## Work instructions
In the material below, pictures must be dropped. Repeat exactly, and only, the lines from the line with "Task: Disable the Sign SAML Message toggle" to the line with "You are a computer-use", both ends included.

## Material for this exercise
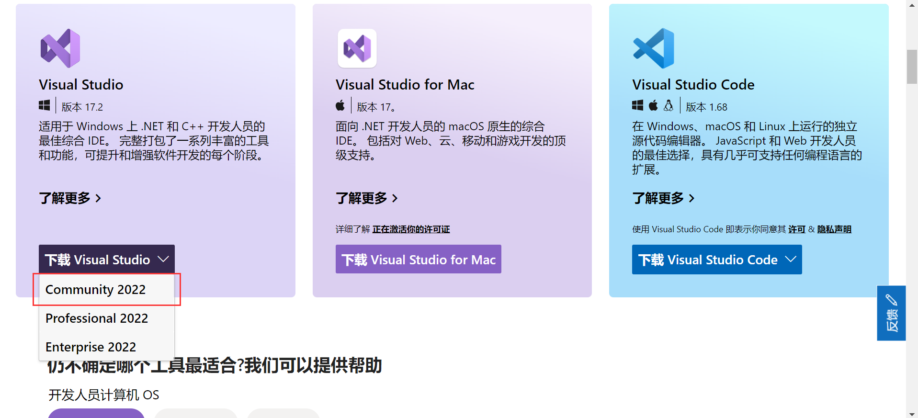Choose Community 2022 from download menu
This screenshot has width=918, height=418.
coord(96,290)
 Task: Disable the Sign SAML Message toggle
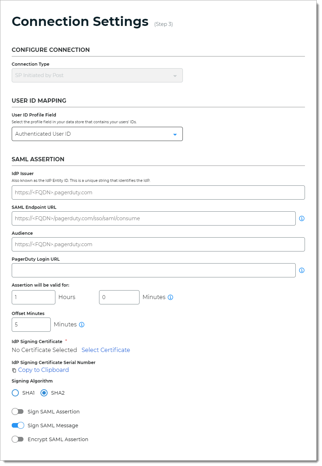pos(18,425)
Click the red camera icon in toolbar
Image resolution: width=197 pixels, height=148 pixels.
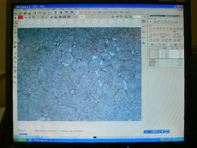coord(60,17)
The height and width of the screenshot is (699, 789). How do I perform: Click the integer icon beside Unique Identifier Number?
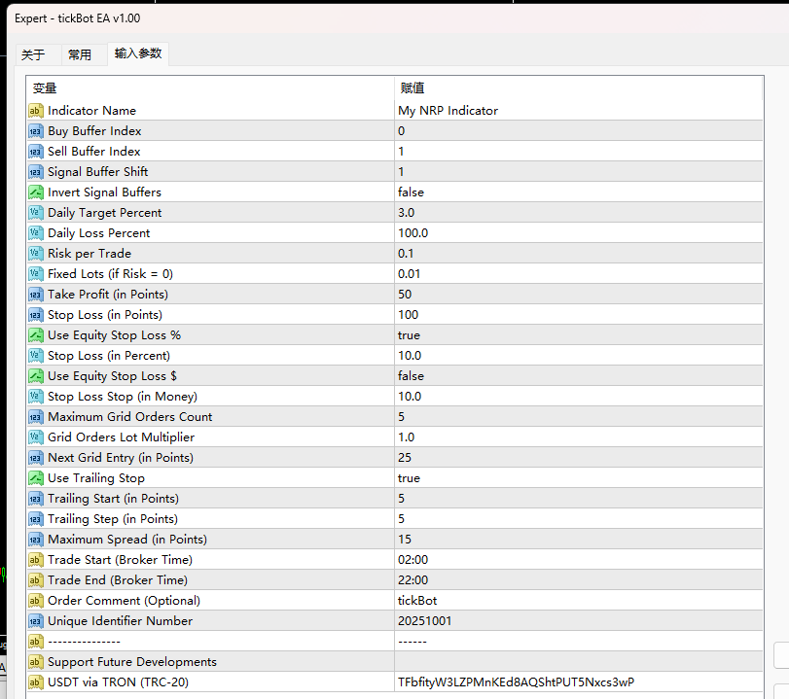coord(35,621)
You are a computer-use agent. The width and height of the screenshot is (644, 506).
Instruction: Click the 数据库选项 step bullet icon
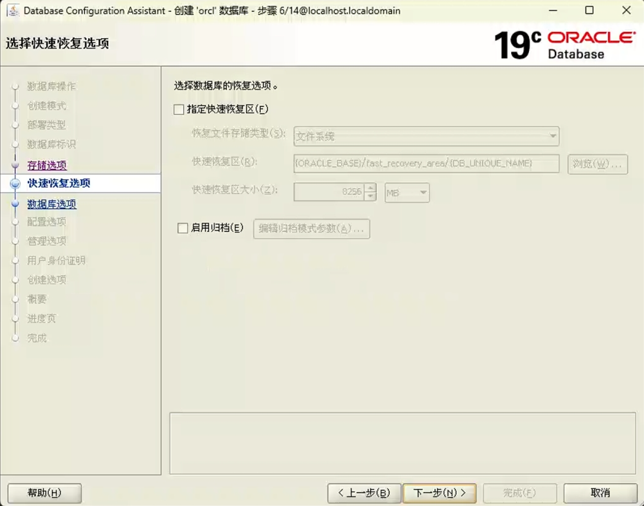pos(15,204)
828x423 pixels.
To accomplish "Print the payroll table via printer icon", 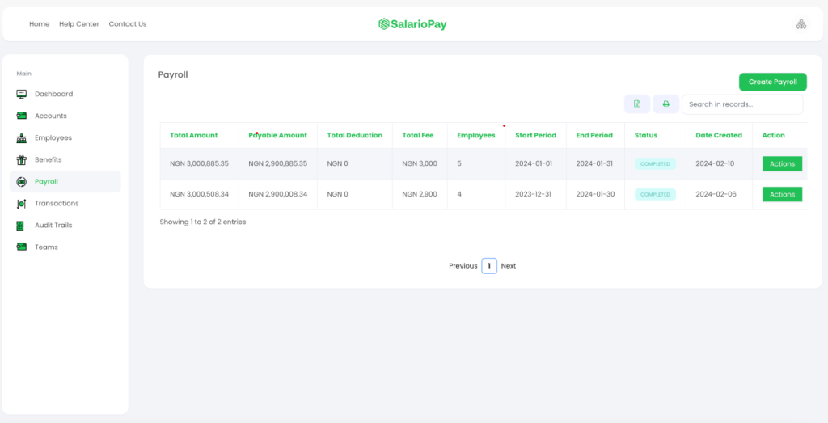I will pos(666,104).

## Exercise result
 Task: Disable the Sign SAML Message toggle
pos(18,425)
Click the red camera icon in toolbar
Image resolution: width=197 pixels, height=148 pixels.
coord(60,17)
The height and width of the screenshot is (699, 789). How do I perform: Click the integer icon beside Unique Identifier Number?
coord(35,621)
You are a computer-use agent. The width and height of the screenshot is (644, 506).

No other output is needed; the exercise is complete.